**Your task**
Starting at the line that contains "You are a computer-use" and ending with the line that contains "tap(1018, 69)", write the records again with "Instruction" changed to "Task" and nothing else altered. Leave out the pictures.

**Rows**

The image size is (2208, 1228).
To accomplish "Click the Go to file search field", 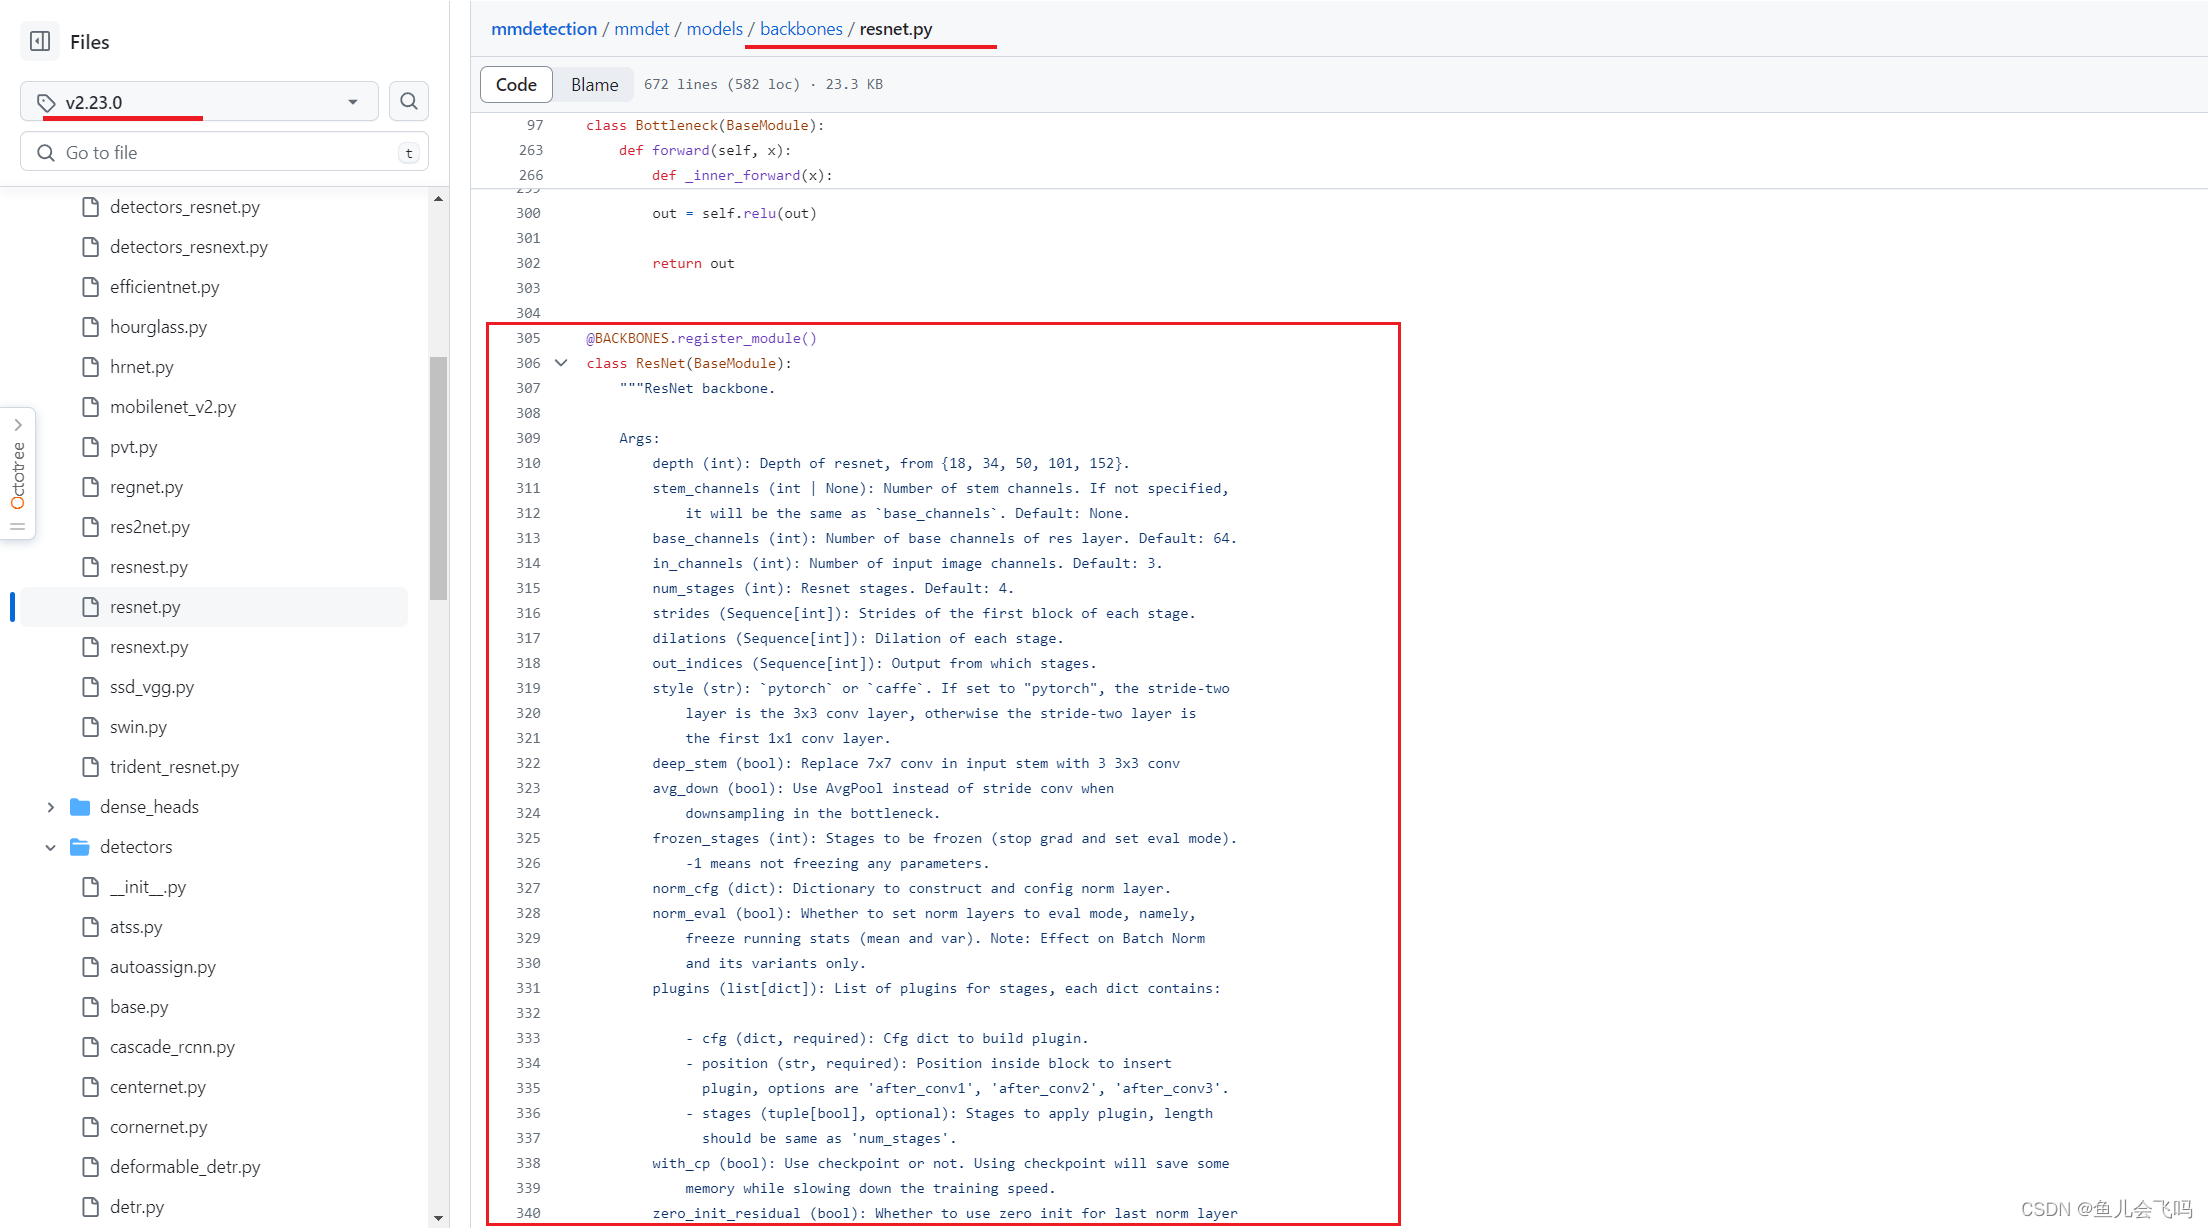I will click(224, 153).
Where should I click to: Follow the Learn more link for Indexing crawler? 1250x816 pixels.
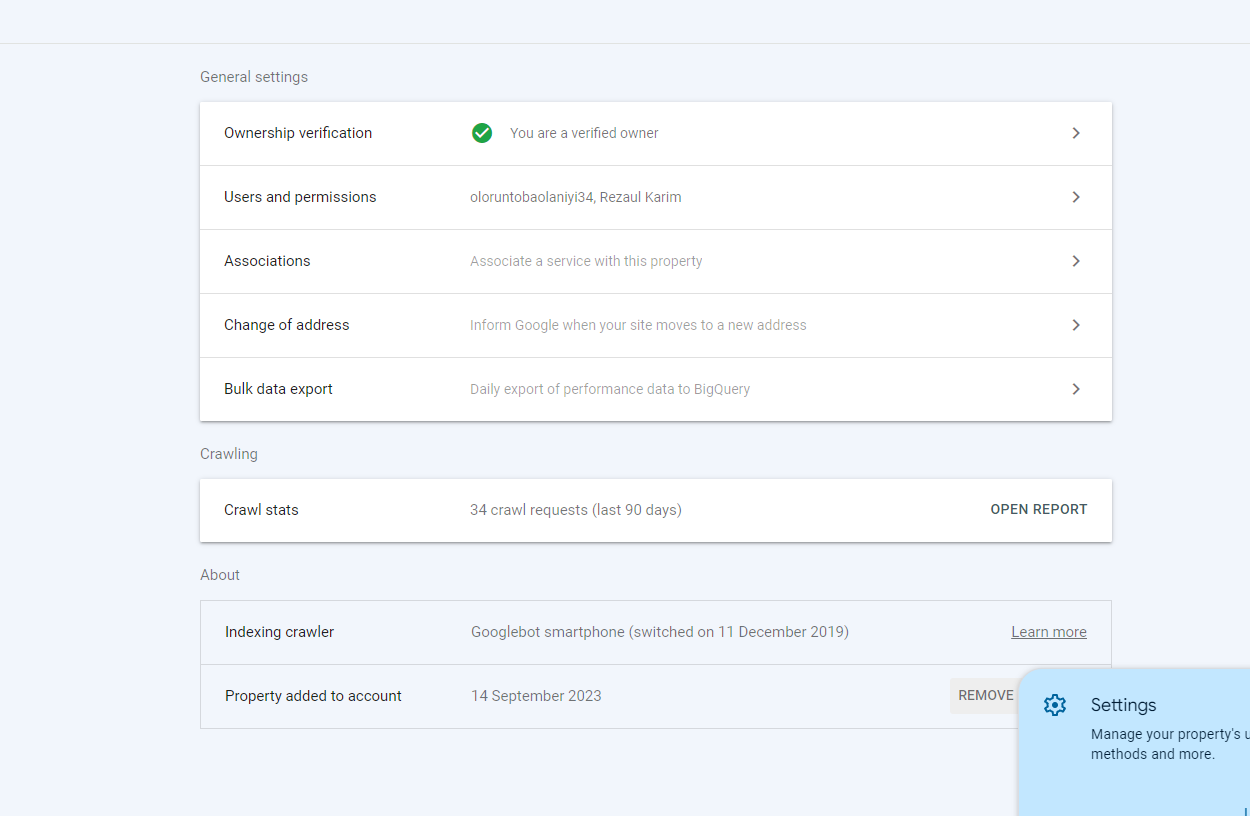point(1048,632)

...

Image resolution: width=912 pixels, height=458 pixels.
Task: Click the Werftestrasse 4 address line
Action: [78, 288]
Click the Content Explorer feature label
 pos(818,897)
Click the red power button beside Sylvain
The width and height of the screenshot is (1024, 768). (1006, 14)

==

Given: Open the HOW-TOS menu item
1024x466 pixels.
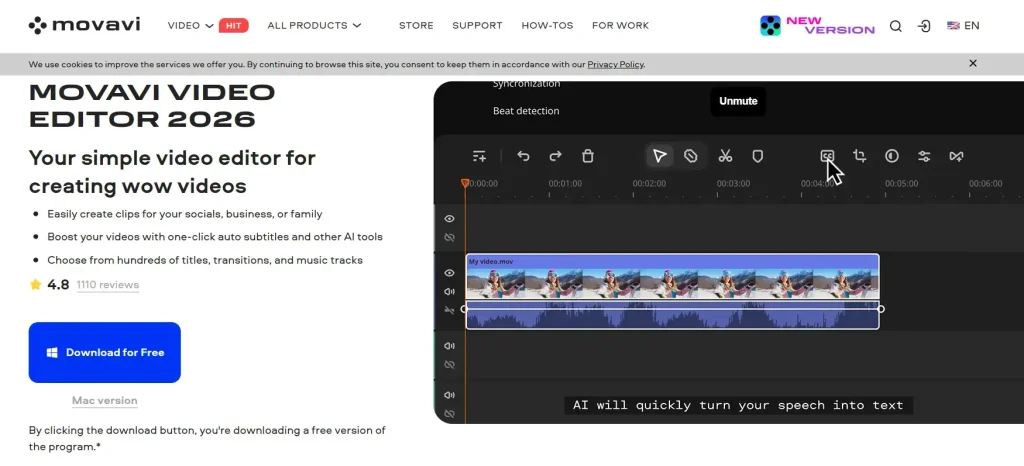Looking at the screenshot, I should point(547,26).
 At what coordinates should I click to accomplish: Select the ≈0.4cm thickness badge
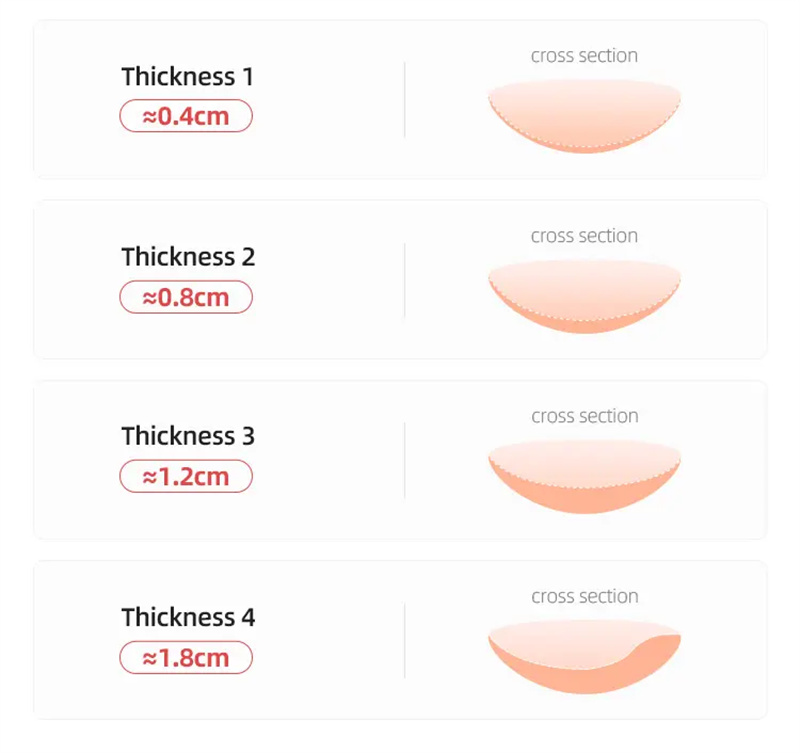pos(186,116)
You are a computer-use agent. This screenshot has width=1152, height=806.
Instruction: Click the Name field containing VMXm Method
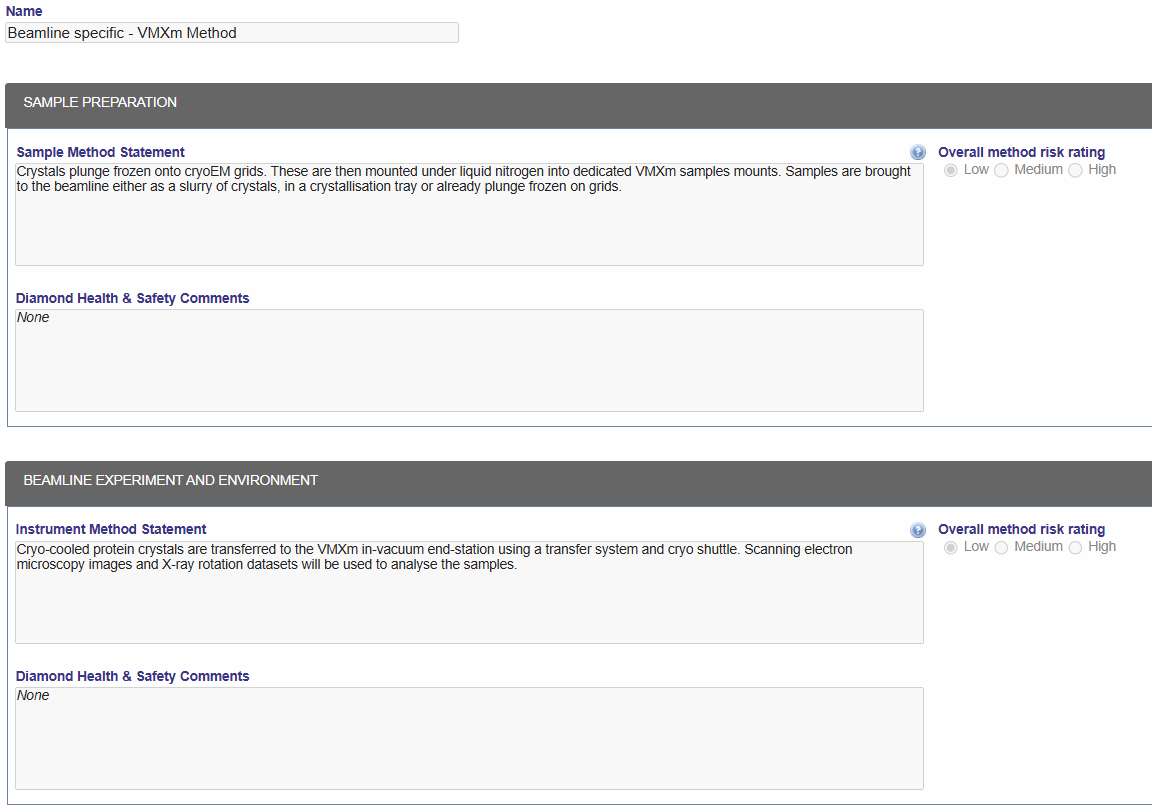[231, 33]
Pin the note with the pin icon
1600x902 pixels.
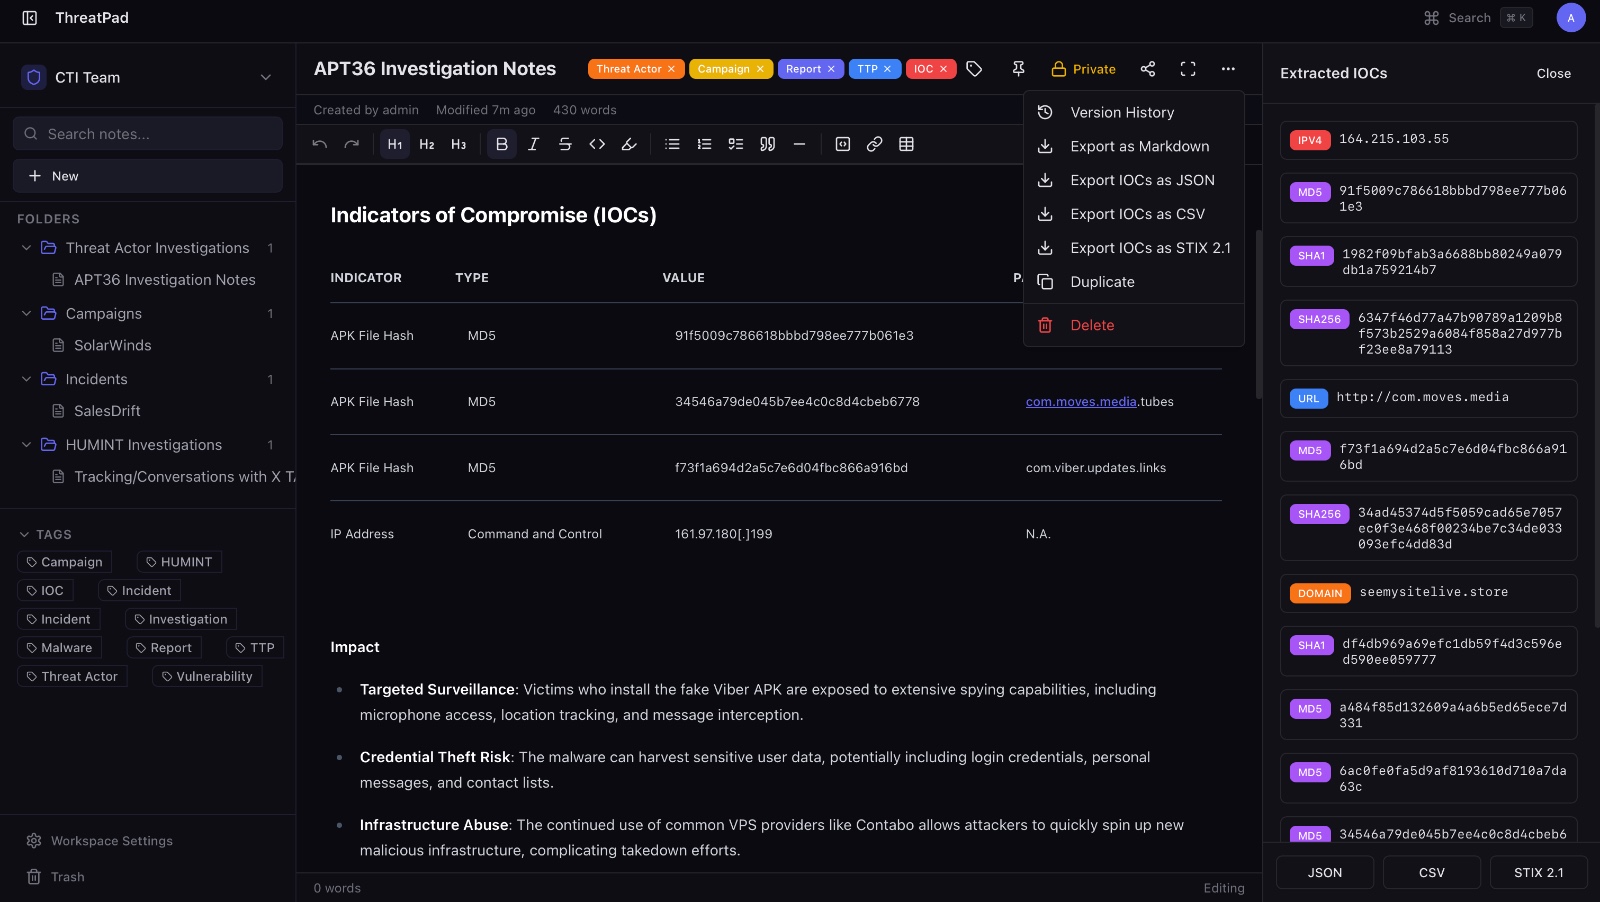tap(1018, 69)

**Task answer**
You are a computer-use agent. This screenshot has width=1152, height=806.
Task: Click the Name field containing VMXm Method
[231, 33]
Pin the note with the pin icon
1600x902 pixels.
tap(1018, 69)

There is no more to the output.